Sunday, July 11, 2010

Rayville Bakery/VanTill Farms

Greg showed me a flyer he picked up at the Kansas City River Market; "we need to check this out sometime." Rayville Baking Co, who sell their delicious fresh made breads at the market, opened a restaurant on their farm in nearby Rayville, MO. Friday night features hand made, wood fired oven gourmet pizzas and their own VanTill Family wines in a bucolic outdoor setting. "Sounds like a fun change of pace", Greg said. You have to know Greg that a "change of pace" for him is akin to a life changing experience for most of us. I eagerly agreed.

So this past Friday, we motored off to tiny Rayville, MO (pop 204, several horses and a post office) to sample the VanTill's offerings. Tagging along for the ride was Greg's neighbor Sue and her friend Marie. Greg even broke out the new Hyundai Tucson he bought a few months ago and never drives. The ride up, along MO highway 210 and then MO 10, is pleasant and scenic, snaking along the Missouri river bottom and skirting the bluffs. On this Friday, the fields were green, the trees full and the traffic light. Watching the darting and diving of a bi-plane crop duster we happened to spy along the way was something us city folk do not often see. Police and ambulance helicopters, yes.. but few crop dusters.

It took an ambling hour to get there and we found it with no problems. Once parked, we entered the building and asked the lady we saw where the restaurant was. She directed us to the restrooms. When we clarified what we wanted she sent us back outside whereupon we were told we had to go back in and order from the front. Since it looked more like their wine and baked goods store, we just assumed... well.. assumed wrong. I would suggest that the management make the ordering process a bit more clear.

Once ordered and directed again in the right place we found a spacious iron table on the patio; one of those large party tents with the sides rolled up. The bar was a table with the selections of the wines and Boulevard beer in the bottle. You could help your self to water and lemonade.

But the night was about the pizza. We ordered several to sample the wares. One was a bacon gorgonzola with balsamic glazed onions, red sauce, garlic, mozzarella and the aforementioned bacon and gorgonzola cheese. Greg selected a rosemary pear pizza with white sauce, chicken, Asiago, mozzarella, rosemary, garlic and bosc pears. The other choice was the Mediterranean with red sauce, chicken, hot Italian sausage, mozzarella, garlic, feta, onions, Kalamata olives and spinach.
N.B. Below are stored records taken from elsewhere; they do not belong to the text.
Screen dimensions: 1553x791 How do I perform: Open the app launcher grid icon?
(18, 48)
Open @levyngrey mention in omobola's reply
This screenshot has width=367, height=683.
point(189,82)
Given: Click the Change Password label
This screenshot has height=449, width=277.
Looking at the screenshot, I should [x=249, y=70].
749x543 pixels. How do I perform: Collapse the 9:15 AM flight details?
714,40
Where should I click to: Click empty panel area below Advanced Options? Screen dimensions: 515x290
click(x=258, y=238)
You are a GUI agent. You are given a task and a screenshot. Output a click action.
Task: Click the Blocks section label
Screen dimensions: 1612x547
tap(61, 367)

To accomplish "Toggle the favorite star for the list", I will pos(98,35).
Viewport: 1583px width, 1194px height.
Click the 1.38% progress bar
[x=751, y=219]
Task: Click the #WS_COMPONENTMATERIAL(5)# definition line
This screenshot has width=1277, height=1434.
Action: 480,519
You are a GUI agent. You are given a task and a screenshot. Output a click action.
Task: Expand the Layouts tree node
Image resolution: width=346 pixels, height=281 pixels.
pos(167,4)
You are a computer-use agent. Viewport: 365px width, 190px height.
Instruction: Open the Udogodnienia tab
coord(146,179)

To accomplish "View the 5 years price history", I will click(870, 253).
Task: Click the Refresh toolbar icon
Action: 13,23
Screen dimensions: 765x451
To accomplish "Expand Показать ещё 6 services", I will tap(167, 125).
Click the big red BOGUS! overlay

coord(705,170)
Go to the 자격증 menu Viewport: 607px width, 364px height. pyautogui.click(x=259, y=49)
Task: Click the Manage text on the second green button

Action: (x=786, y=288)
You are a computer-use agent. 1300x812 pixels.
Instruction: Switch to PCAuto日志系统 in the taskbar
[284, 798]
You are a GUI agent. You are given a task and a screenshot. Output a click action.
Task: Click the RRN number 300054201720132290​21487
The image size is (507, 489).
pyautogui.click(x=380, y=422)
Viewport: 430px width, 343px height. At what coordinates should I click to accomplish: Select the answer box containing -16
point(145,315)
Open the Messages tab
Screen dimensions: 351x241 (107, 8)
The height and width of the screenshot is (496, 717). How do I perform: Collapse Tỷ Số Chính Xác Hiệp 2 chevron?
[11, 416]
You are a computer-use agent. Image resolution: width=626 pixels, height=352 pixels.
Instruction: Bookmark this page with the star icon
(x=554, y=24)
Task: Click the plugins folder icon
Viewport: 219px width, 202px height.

The pizzas are baked right in the same room in the hand built brick oven. The crusts are crisp and tasty with just the right thickness. The bacon gorgonzola was wonderful, the strong flavors blending into a bright and unforgettable combination. The rosemary pear was a revelation. I am not always fond of fruit used in odd ways; keep the strawberries, cherries and other fruits out of my salad, soup and pizza and put them where they belong. But, as with the bacon gorgonzola, the unique flavors combined so well. The sweet pears and the lush sauce blended with the chunks of tasty chicken, perfectly accented with just enough rosemary and garlic as not to overwhelm. This is a pizza worthy of any serious pizza restaurant.

The Mediterranean was interesting and flavorful. Although tasty and perfectly baked, it was just a bit too busy with all the ingredients piled on. Damn good pizza however and quite unique.

The pizzas are generous sized and range in price from the basic spinach blanco (white sauce, spinach, cheese and tomatoes) at $13 to the $17 Mediterranean. For an extra $3.50 a generous sized fresh Greenhouse Greens salad is available with a choice of dressing. The greens were grown on the farm and thus freshly picked and mixed with tomatoes, cucumber, onion and olives. Fresh, sweet, crisp and wonderful.

If you are nuts, like we were, you get a dessert too. Everything from vanilla ice cream to some of the best home made strawberry shortcake I have ever had. Not overly sweet, the shortcake was a fresh baked biscuit-like cake, not those nasty twinkie sponge things. The strawberries were grown on location, likely picked that day, and so naturally sweet. The cream on top was fresh and silky. At $4.50 it is a bargain and only available in season.

Greg had a beer, but the ladies and I split a bottle of the VanTill's own wine. We chose a white chardonel. Chardonel grapes, a hybrid chardonnay and seyval, are popular among Missouri wineries. It is a dry white wine with an abundance of fruit. I actually prefer the crispness of the regular chardonnay as opposed to the softer chardonel, but Sue and Marie were captivated by it. A fine bottle of wine, but I think next time, with the pizza, a red would be better.

Charming place, friendly staff, but don't go expecting fine tableware or to be waited upon; everything is ordered (except the wine) and paid for at the front counter. A bit clumsy, but it works once you figure out the system. As with any alfresco dining, the flies can be a problem and remember you are out in the country so they are plentiful. Get extra paper plates (the usual place settings, thankfully there were no plastic forks) to cover your pizza.

A perfect end to the evening is to stroll to the nearby green houses and see where your strawberries, rosemary, salad greens and such were grown. A few grape vines and flower gardens dot the area. Be sure to take home some bread, jam or wine if you want.

So, definitely worth the travel time from the big, bad city and we plan to go again before the summer ends. They do have the restaurant open year round with the patio covered and heated.

But go during strawberry season for the wonderful shortcake.